Perhaps one of the major reasons why interest in iliac vein corrective surgery has lagged is the discomfort a surgeon feels when entering the operating room without a definitive diagnosis. Raju and Neglen8 have one of the largest experiences in the world with iliac vein occlusive disease, and they have emphasized the value of intraoperative IVUS for diagnosis and treatment. Their vascular laboratory runs a battery of noninvasive tests on patients with signs and symptoms of venous disease, and their data demonstrate the insensitivity of these examinations to identify lesions8 (Table 16-1). Magnetic resonance venography is operator dependent, and its routine use has not elevated this technique as the gold standard for diagnosis. Perhaps the most interesting phenomenon is the insensitivity of intravenous contrast venography.
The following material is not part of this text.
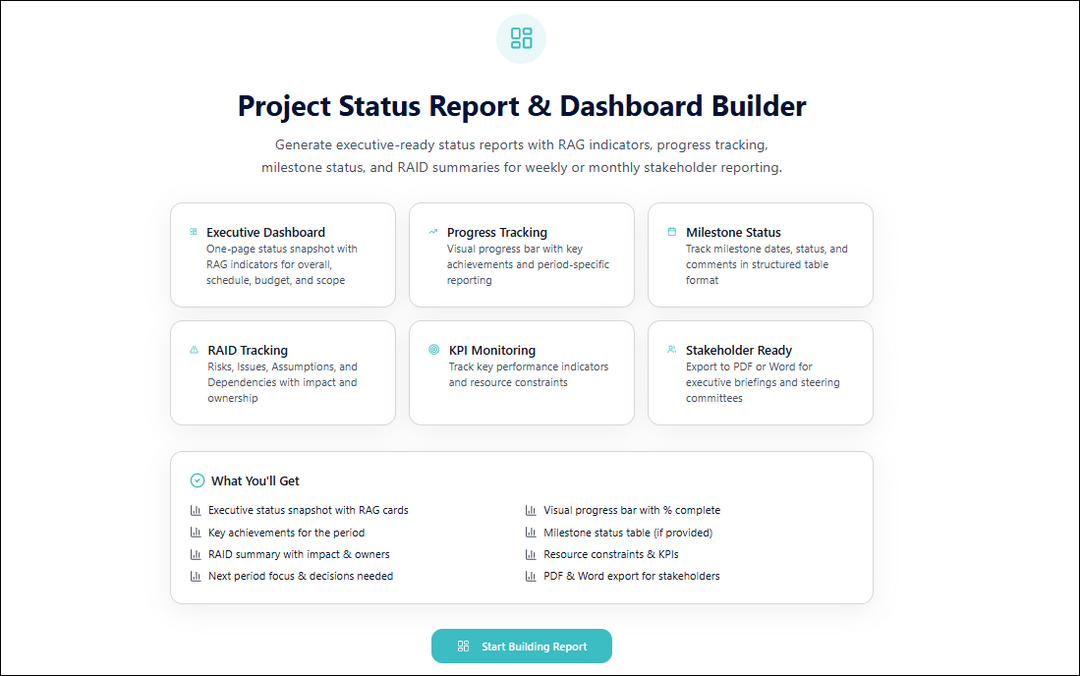Click the check circle beside What You'll Get

[x=196, y=480]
Although anteroposterior and oblique views may suggest some “pancaking” of the proximal iliac vein (Fig. 16-2), the common iliac vein often appears normal.
Parameter | NIVLs With Reflux (n = 151) | NIVLs Without Reflux (n = 181) |
---|---|---|
Age, y | 56 (20-85) | 51 (18.90)* |
Female-male ratio | 110 : 36 (3.1 : 1) | 146 : 31 (4.7 : 1) |
Left-right limb ratio | 105 : 46 (2.3 : 1) | 136/45 (3 : 1) |
IVUS degree of stenosis, % | 70 (0-95) | 70 (0-100) |
Stenotic area, cm2 | 0.66 (0.15-2.00) | 0.53 (0.02-1.65)* |
Ambulatory venous pressure, % drop | 77 (0-97) | 77 (0-99) |
Venous filling time, sec | 23 (2-132) | 44 (0-165) |
APG:VFI90, mL/sec | 2 (0-12.3) | 0.9 (0.0-6.0) |
Hand-foot pressure differential, mm Hg | 1 (0-8) | 1 (0-10) |
Dorsal foot hyperemia pressure differential, mm Hg | 6 (0-26) | 5 (0-23) |
Data are presented as ratio or median (range).
*p < .01, Not significant.
APG, Air plethysmograph; NIVI, Nonthrombotic iliac vein lesions; IVUS, intravascular ultrasound; VFI90, venous filling index.